In 1982, I finally met Arthur when I invited him to be a guest lecturer/artist/scientist in residence at my college in Glenwood Springs, and also to give a public presentation in Boulder. Soon after he and Ruth arrived, I asked him if my intuited understanding of the double spiral shape of the torus was correct. I showed him my drawing of the torus in my dissertation. He looked at it, confirmed its correctness, and put his hand over his heart as he said, “Oh my God, I feel like I’ve found my son. How did you know?” I told him about the series of mystical experiences I’d had (a whole other story!) which revealed to me the shape of the torus and how it relates to the heart, to the toroidal heart, and its seven layers of muscle wound in the same double spiral as the torus, creating four chambers in its spiraling downward and outward and then inward and upward. When I told him that I most deeply understood his theory of process by understanding the toroidal dynamics, he said that was true for him too.
When Arthur gave his lecture at Naropa Institute, in Boulder, he began with a question, “What is the universe made of?” After many of the usual scientific answers were offered and rejected, Arthur told us, “It’s Love.” With that, the entire audience of graduate students, scientists, philosophers, religious leaders, and laypeople, really sat up and listened.
Over the next years, Arthur confided to me that he was disappointed because his integrative theory was not being accepted or even addressed by academics and scientists.
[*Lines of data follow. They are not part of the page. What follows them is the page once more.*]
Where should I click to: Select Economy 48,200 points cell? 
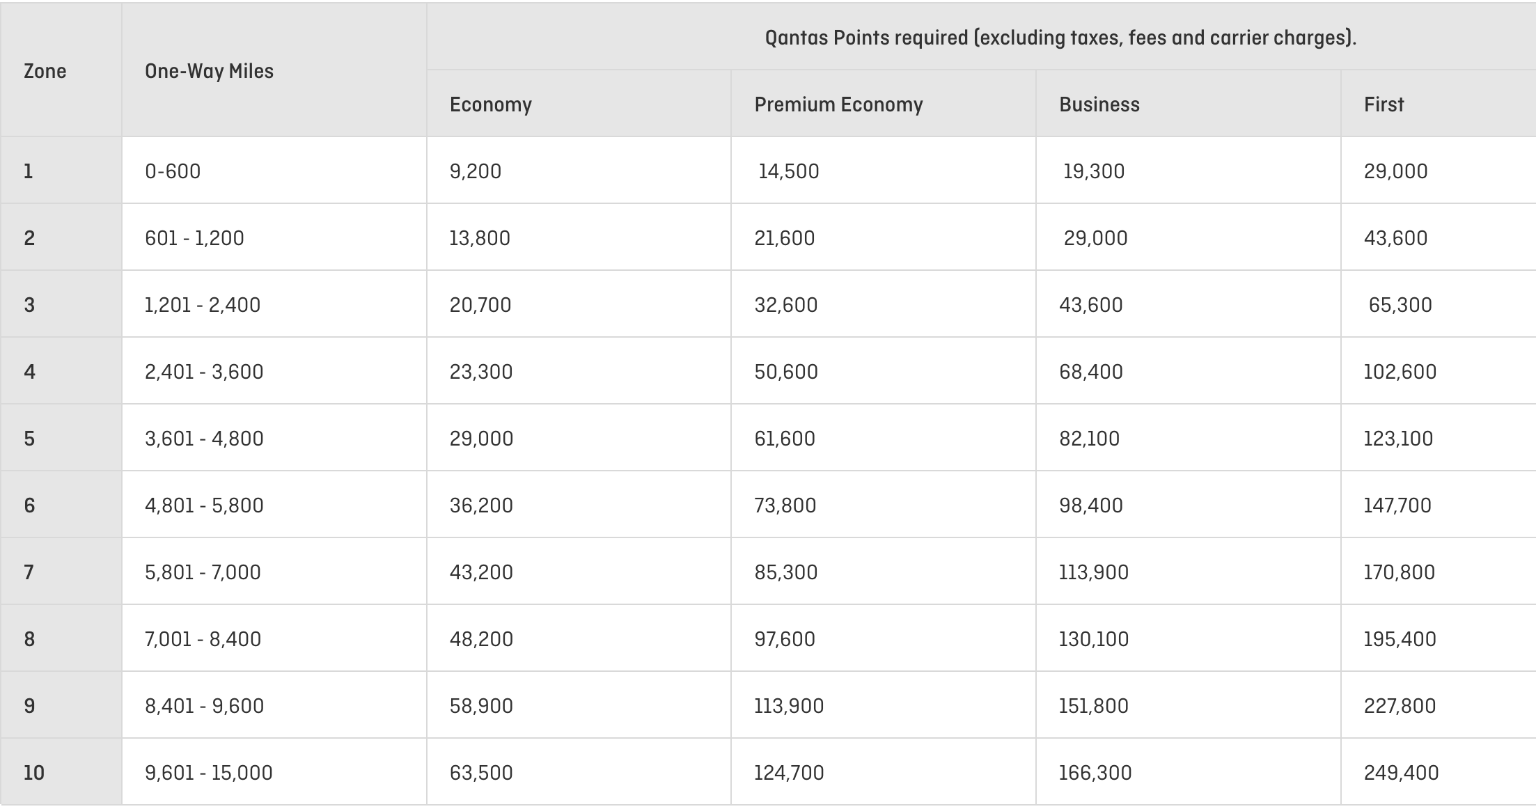click(x=481, y=639)
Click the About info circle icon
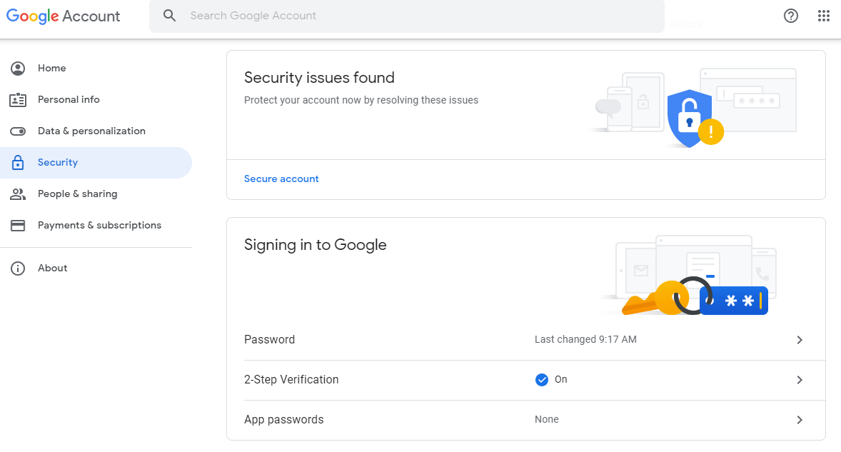This screenshot has height=452, width=841. coord(18,268)
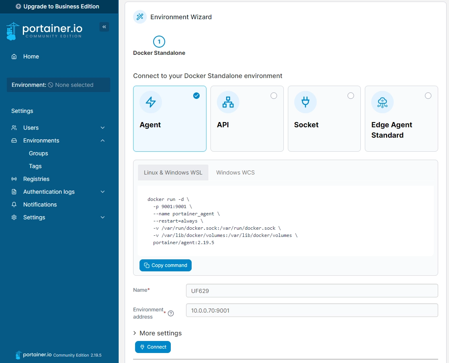Image resolution: width=449 pixels, height=363 pixels.
Task: Expand More settings section
Action: (x=157, y=333)
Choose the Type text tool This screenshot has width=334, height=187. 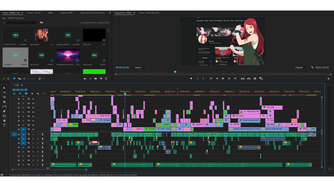[x=4, y=125]
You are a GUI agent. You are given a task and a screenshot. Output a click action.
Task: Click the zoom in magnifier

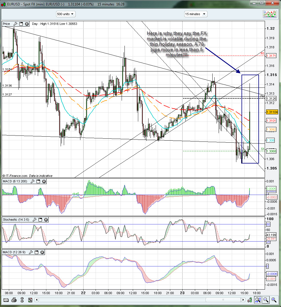pyautogui.click(x=274, y=300)
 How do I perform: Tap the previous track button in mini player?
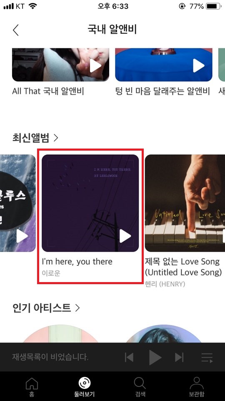(129, 357)
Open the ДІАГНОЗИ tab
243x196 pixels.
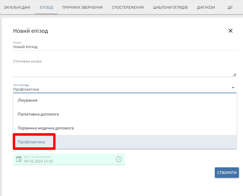pos(206,7)
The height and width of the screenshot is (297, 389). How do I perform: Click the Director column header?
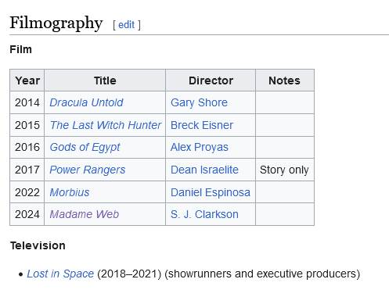pos(211,81)
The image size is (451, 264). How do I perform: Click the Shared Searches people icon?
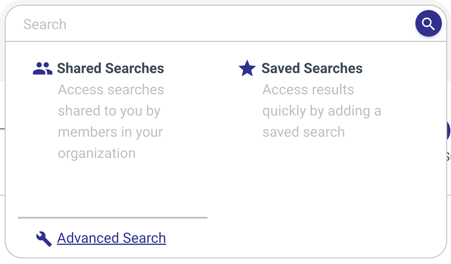coord(42,69)
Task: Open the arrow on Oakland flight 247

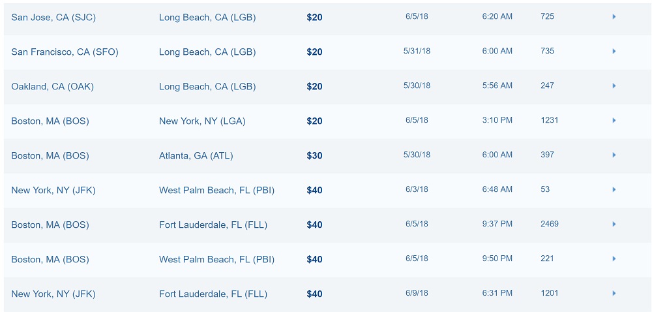Action: point(614,86)
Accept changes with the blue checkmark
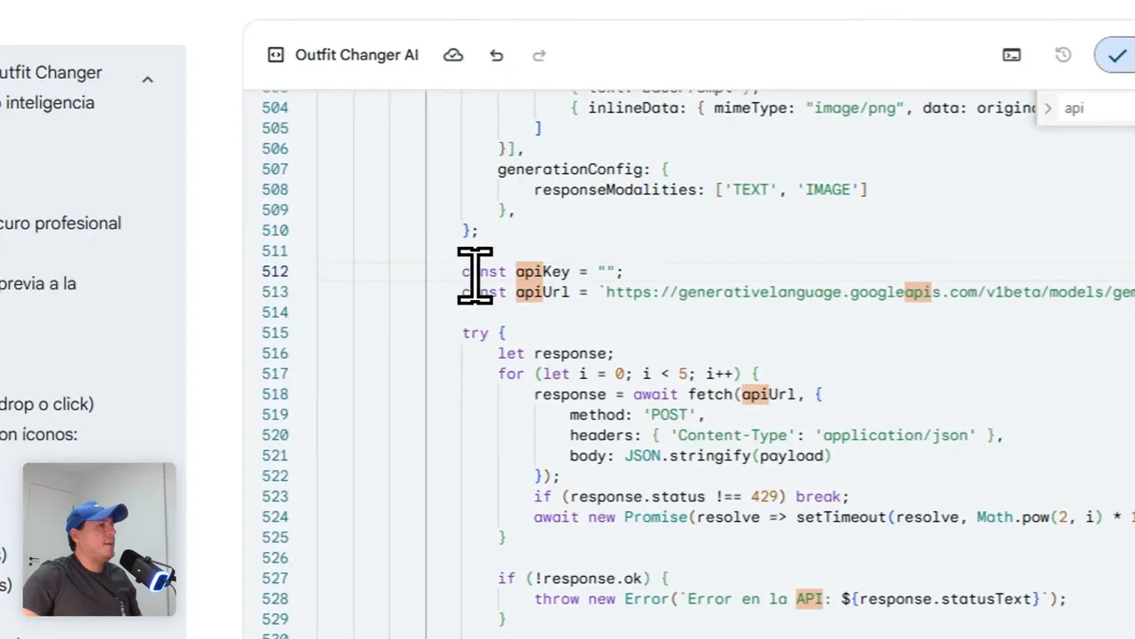This screenshot has height=639, width=1135. [1116, 55]
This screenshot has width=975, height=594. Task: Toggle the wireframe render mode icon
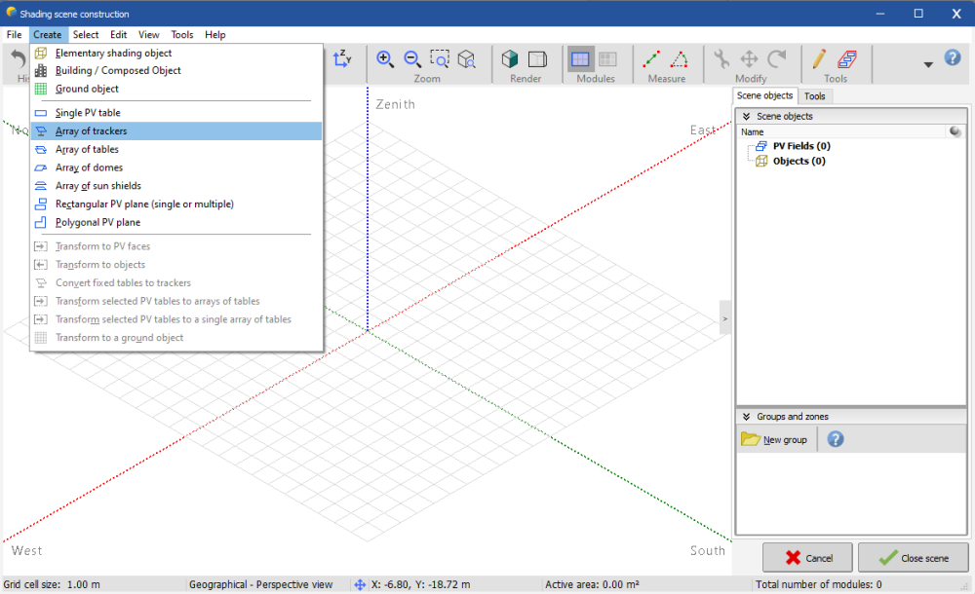[536, 58]
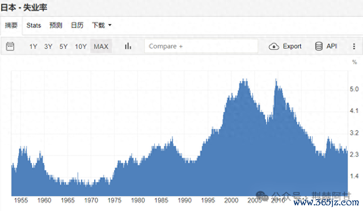Image resolution: width=363 pixels, height=211 pixels.
Task: Click into the Compare input field
Action: 201,46
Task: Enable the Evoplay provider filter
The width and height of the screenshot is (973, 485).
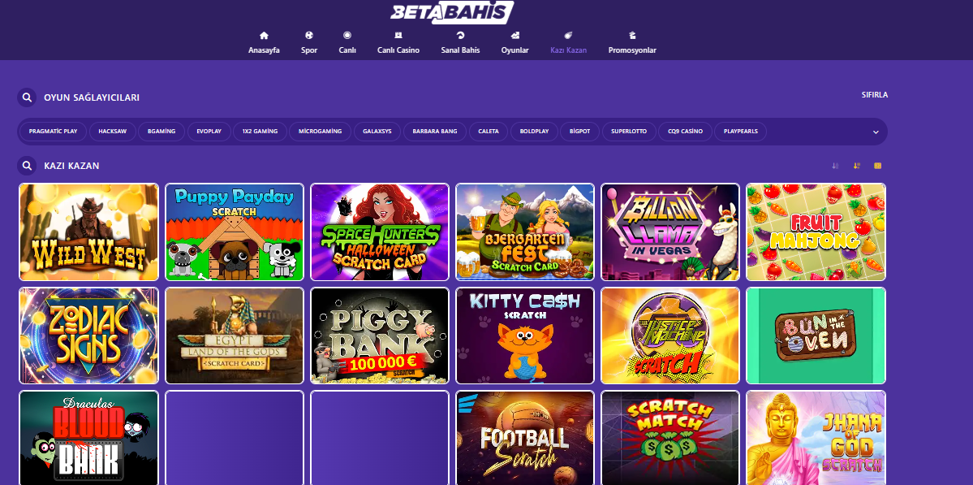Action: pos(209,132)
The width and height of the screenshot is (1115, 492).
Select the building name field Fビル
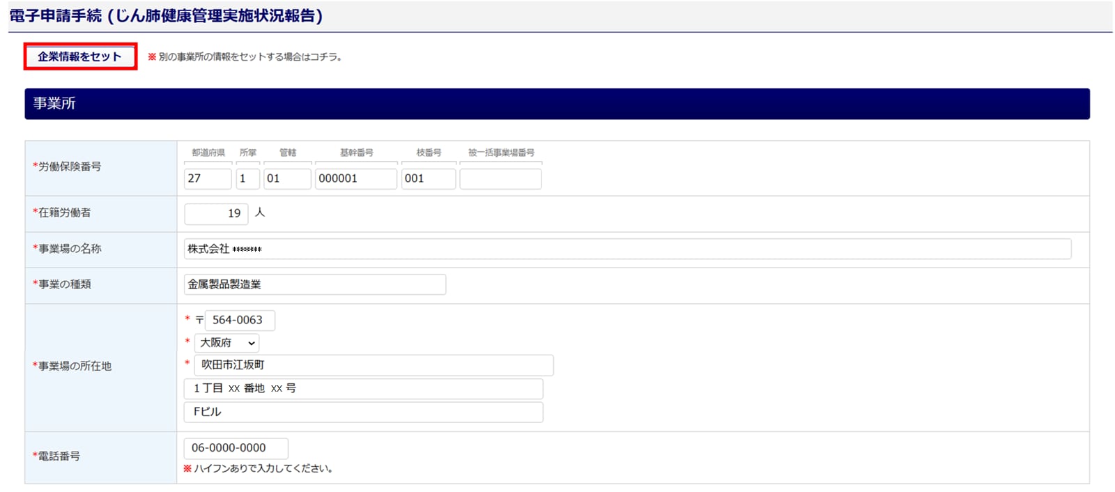pos(363,412)
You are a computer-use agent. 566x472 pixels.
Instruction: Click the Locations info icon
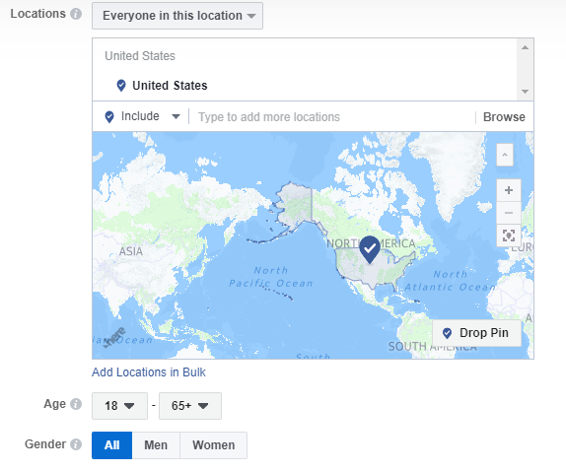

I suggested that the theory might be brought to academia by the public’s interest, by a grassroots movement. He replied, “Then you will have to do it.” I felt both honored and unworthy to do so, expecting that others closer to him, more gifted that I, would carry his work forward.
Just a month or so before his passing I wrote to him, not knowing he was ill, and received another of his heart-warming letters along with some recently written essays and an unexpected gift of funds to be used to “carry on.” I was deeply moved, and also motivated to persevere.
I spoke at his memorial service in Berkeley, and was surprised to learn that none of his associates were teaching his work. Several told me that they counted on me to bring it to the public. I was overwhelmed. Although I could teach the theory, and apply it in education and also in my therapeutic counseling practice, I felt inadequate to the larger task.
Today, I better understand and practice “right timing.” For the first time, I feel capable of bringing Arthur’s work to the public, including extensions of it that are my own contribution. And, today, many more people sense that humanity is at a turning point, and they are eager for guidance in moving through these turbulent times. They feel a spiritual thirst which, I believe, ToP can quench. Arthur’s gift to us–the vision of a living universe and our conscious participation in its process–will help us make the necessary turn. I feel privileged and honored to play a role in this transformation.